Produce an exact transcript of all the records.

......

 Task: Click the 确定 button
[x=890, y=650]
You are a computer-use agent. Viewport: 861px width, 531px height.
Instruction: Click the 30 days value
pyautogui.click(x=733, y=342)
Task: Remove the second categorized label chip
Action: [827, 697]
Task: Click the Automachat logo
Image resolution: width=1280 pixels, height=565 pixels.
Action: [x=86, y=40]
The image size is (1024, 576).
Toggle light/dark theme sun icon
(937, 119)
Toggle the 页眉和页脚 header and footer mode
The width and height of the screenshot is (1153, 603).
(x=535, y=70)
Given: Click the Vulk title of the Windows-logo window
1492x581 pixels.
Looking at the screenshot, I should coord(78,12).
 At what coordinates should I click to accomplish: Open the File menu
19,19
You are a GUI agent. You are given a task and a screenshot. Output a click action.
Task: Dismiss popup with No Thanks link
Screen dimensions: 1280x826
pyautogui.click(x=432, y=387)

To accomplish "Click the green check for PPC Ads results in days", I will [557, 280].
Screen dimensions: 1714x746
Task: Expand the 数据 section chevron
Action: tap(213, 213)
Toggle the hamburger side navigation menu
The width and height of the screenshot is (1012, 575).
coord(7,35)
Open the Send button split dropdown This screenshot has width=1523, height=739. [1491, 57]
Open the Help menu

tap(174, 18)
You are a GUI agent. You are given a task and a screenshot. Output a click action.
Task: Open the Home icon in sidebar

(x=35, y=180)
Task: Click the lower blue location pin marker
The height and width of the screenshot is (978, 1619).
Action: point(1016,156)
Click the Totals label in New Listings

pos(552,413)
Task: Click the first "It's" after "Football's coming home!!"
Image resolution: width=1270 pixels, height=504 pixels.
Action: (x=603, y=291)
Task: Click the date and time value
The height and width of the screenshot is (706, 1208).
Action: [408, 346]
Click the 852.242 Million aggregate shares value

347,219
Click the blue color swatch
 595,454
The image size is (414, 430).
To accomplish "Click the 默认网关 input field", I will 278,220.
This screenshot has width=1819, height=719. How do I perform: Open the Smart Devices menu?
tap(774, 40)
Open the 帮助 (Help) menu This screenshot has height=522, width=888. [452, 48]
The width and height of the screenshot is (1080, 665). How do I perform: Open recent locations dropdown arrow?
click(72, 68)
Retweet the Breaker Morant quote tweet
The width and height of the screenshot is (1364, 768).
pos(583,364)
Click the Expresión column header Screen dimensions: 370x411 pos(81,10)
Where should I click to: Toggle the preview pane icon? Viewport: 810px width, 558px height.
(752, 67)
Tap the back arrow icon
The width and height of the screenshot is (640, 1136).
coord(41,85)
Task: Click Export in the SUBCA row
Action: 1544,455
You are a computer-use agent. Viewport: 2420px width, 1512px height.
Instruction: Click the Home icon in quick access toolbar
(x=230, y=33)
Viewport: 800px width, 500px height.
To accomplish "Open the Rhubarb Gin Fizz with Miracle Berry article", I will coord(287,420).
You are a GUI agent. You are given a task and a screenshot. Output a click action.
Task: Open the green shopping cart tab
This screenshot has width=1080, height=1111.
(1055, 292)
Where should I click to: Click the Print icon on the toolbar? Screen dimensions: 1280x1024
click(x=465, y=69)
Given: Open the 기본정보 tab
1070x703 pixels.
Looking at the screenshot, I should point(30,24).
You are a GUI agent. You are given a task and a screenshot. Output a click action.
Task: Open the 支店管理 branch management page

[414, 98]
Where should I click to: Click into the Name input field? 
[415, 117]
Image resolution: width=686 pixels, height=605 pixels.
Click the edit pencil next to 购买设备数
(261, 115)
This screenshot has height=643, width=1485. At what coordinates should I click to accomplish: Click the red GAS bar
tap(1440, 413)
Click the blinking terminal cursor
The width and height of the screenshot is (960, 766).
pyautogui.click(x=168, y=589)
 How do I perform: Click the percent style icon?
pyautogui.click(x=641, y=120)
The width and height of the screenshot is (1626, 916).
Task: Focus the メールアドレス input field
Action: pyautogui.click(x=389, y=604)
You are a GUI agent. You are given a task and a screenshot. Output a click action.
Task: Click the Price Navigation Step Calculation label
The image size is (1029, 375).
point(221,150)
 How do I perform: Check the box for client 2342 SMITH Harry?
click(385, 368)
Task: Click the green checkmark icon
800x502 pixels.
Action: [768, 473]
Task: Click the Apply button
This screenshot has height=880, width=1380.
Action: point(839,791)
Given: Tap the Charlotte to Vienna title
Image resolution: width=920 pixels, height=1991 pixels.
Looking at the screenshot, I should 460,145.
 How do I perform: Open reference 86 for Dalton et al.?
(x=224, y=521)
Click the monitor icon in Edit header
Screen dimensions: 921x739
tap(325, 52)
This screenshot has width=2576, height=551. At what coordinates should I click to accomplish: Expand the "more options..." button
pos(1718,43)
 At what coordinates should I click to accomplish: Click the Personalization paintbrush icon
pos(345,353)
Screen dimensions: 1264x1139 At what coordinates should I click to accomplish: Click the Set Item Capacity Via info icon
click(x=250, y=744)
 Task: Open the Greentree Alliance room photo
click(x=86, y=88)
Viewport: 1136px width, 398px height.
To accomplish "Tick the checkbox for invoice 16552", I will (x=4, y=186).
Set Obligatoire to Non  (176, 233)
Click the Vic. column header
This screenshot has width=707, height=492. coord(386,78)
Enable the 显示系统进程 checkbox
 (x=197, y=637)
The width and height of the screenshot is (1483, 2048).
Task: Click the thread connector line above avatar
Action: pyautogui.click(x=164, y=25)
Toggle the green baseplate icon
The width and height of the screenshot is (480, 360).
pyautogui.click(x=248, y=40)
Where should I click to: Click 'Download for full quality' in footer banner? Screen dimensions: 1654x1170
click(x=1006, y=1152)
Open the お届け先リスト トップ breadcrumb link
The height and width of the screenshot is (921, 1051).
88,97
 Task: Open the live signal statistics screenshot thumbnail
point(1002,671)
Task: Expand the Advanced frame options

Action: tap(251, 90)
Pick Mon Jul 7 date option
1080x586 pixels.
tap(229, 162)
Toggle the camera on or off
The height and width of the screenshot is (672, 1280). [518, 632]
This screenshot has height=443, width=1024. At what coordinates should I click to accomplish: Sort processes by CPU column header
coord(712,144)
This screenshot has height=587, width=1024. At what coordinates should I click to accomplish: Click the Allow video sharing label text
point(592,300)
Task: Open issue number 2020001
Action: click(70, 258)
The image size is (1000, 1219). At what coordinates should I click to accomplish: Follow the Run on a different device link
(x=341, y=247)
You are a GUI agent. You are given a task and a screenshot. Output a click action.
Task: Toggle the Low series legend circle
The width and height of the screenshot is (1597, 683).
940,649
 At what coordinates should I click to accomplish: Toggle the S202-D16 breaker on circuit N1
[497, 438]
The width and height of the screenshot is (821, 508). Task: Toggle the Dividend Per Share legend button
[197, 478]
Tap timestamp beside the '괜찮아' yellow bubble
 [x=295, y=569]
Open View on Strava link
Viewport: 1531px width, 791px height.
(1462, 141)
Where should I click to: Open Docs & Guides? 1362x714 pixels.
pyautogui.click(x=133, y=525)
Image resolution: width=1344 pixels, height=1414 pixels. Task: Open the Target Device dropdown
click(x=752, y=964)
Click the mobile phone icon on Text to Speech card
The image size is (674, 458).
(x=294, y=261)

......

• _Written answer_:
 Task: Click the 确定 button
[x=890, y=650]
You are a computer-use agent. Viewport: 861px width, 531px height.
Instruction: Click the 30 days value
pyautogui.click(x=733, y=342)
Task: Remove the second categorized label chip
Action: [827, 697]
Task: Click the Automachat logo
Image resolution: width=1280 pixels, height=565 pixels.
Action: [x=86, y=40]
The image size is (1024, 576).
Toggle light/dark theme sun icon
(937, 119)
Toggle the 页眉和页脚 header and footer mode
The width and height of the screenshot is (1153, 603).
(x=535, y=70)
Given: Click the Vulk title of the Windows-logo window
1492x581 pixels.
Looking at the screenshot, I should coord(78,12).
 At what coordinates should I click to accomplish: Open the File menu
19,19
You are a GUI agent. You are given a task and a screenshot. Output a click action.
Task: Dismiss popup with No Thanks link
Screen dimensions: 1280x826
pyautogui.click(x=432, y=387)

To accomplish "Click the green check for PPC Ads results in days", I will [557, 280].
Screen dimensions: 1714x746
Task: Expand the 数据 section chevron
Action: tap(213, 213)
Toggle the hamburger side navigation menu
The width and height of the screenshot is (1012, 575).
coord(7,35)
Open the Send button split dropdown This screenshot has width=1523, height=739. [1491, 57]
Open the Help menu

tap(174, 18)
You are a GUI agent. You are given a task and a screenshot. Output a click action.
Task: Open the Home icon in sidebar

(x=35, y=180)
Task: Click the lower blue location pin marker
The height and width of the screenshot is (978, 1619).
Action: point(1016,156)
Click the Totals label in New Listings

pos(552,413)
Task: Click the first "It's" after "Football's coming home!!"
Image resolution: width=1270 pixels, height=504 pixels.
Action: (x=603, y=291)
Task: Click the date and time value
The height and width of the screenshot is (706, 1208).
Action: [408, 346]
Click the 852.242 Million aggregate shares value

347,219
Click the blue color swatch
 595,454
The image size is (414, 430).
To accomplish "Click the 默认网关 input field", I will 278,220.
This screenshot has width=1819, height=719. How do I perform: Open the Smart Devices menu?
tap(774, 40)
Open the 帮助 (Help) menu This screenshot has height=522, width=888. [452, 48]
The width and height of the screenshot is (1080, 665). How do I perform: Open recent locations dropdown arrow?
click(72, 68)
Retweet the Breaker Morant quote tweet
The width and height of the screenshot is (1364, 768).
pos(583,364)
Click the Expresión column header Screen dimensions: 370x411 pos(81,10)
Where should I click to: Toggle the preview pane icon? Viewport: 810px width, 558px height.
(752, 67)
Tap the back arrow icon
The width and height of the screenshot is (640, 1136).
coord(41,85)
Task: Click Export in the SUBCA row
Action: 1544,455
You are a computer-use agent. Viewport: 2420px width, 1512px height.
Instruction: Click the Home icon in quick access toolbar
(x=230, y=33)
Viewport: 800px width, 500px height.
To accomplish "Open the Rhubarb Gin Fizz with Miracle Berry article", I will coord(287,420).
You are a GUI agent. You are given a task and a screenshot. Output a click action.
Task: Open the green shopping cart tab
This screenshot has width=1080, height=1111.
(1055, 292)
Where should I click to: Click the Print icon on the toolbar? Screen dimensions: 1280x1024
click(x=465, y=69)
Given: Open the 기본정보 tab
1070x703 pixels.
Looking at the screenshot, I should point(30,24).
You are a GUI agent. You are given a task and a screenshot. Output a click action.
Task: Open the 支店管理 branch management page

[414, 98]
Where should I click to: Click into the Name input field? 
[415, 117]
Image resolution: width=686 pixels, height=605 pixels.
Click the edit pencil next to 购买设备数
(261, 115)
This screenshot has height=643, width=1485. At what coordinates should I click to accomplish: Click the red GAS bar
tap(1440, 413)
Click the blinking terminal cursor
The width and height of the screenshot is (960, 766).
pyautogui.click(x=168, y=589)
 How do I perform: Click the percent style icon?
pyautogui.click(x=641, y=120)
The width and height of the screenshot is (1626, 916).
Task: Focus the メールアドレス input field
Action: pyautogui.click(x=389, y=604)
You are a GUI agent. You are given a task and a screenshot. Output a click action.
Task: Click the Price Navigation Step Calculation label
The image size is (1029, 375).
point(221,150)
 How do I perform: Check the box for client 2342 SMITH Harry?
click(385, 368)
Task: Click the green checkmark icon
800x502 pixels.
Action: [768, 473]
Task: Click the Apply button
This screenshot has height=880, width=1380.
Action: point(839,791)
Given: Tap the Charlotte to Vienna title
Image resolution: width=920 pixels, height=1991 pixels.
Looking at the screenshot, I should 460,145.
 How do I perform: Open reference 86 for Dalton et al.?
(x=224, y=521)
Click the monitor icon in Edit header
Screen dimensions: 921x739
tap(325, 52)
This screenshot has width=2576, height=551. At what coordinates should I click to accomplish: Expand the "more options..." button
pos(1718,43)
 At what coordinates should I click to accomplish: Click the Personalization paintbrush icon
pos(345,353)
Screen dimensions: 1264x1139 At what coordinates should I click to accomplish: Click the Set Item Capacity Via info icon
click(x=250, y=744)
 Task: Open the Greentree Alliance room photo
click(x=86, y=88)
Viewport: 1136px width, 398px height.
To accomplish "Tick the checkbox for invoice 16552", I will (x=4, y=186).
Set Obligatoire to Non  (176, 233)
Click the Vic. column header
This screenshot has width=707, height=492. coord(386,78)
Enable the 显示系统进程 checkbox
 (x=197, y=637)
The width and height of the screenshot is (1483, 2048).
Task: Click the thread connector line above avatar
Action: pyautogui.click(x=164, y=25)
Toggle the green baseplate icon
The width and height of the screenshot is (480, 360).
pyautogui.click(x=248, y=40)
Where should I click to: Click 'Download for full quality' in footer banner? Screen dimensions: 1654x1170
click(x=1006, y=1152)
Open the お届け先リスト トップ breadcrumb link
The height and width of the screenshot is (921, 1051).
88,97
 Task: Open the live signal statistics screenshot thumbnail
point(1002,671)
Task: Expand the Advanced frame options

Action: tap(251, 90)
Pick Mon Jul 7 date option
1080x586 pixels.
tap(229, 162)
Toggle the camera on or off
The height and width of the screenshot is (672, 1280). [518, 632]
This screenshot has height=443, width=1024. At what coordinates should I click to accomplish: Sort processes by CPU column header
coord(712,144)
This screenshot has height=587, width=1024. At what coordinates should I click to accomplish: Click the Allow video sharing label text
point(592,300)
Task: Open issue number 2020001
Action: click(70, 258)
The image size is (1000, 1219). At what coordinates should I click to accomplish: Follow the Run on a different device link
(x=341, y=247)
You are a GUI agent. You are given a task and a screenshot. Output a click action.
Task: Toggle the Low series legend circle
The width and height of the screenshot is (1597, 683).
940,649
 At what coordinates should I click to accomplish: Toggle the S202-D16 breaker on circuit N1
[497, 438]
The width and height of the screenshot is (821, 508). Task: Toggle the Dividend Per Share legend button
[197, 478]
Tap timestamp beside the '괜찮아' yellow bubble
 [x=295, y=569]
Open View on Strava link
Viewport: 1531px width, 791px height.
(1462, 141)
Where should I click to: Open Docs & Guides? 1362x714 pixels.
pyautogui.click(x=133, y=525)
Image resolution: width=1344 pixels, height=1414 pixels. Task: Open the Target Device dropdown
click(x=752, y=964)
Click the mobile phone icon on Text to Speech card
The image size is (674, 458).
(x=294, y=261)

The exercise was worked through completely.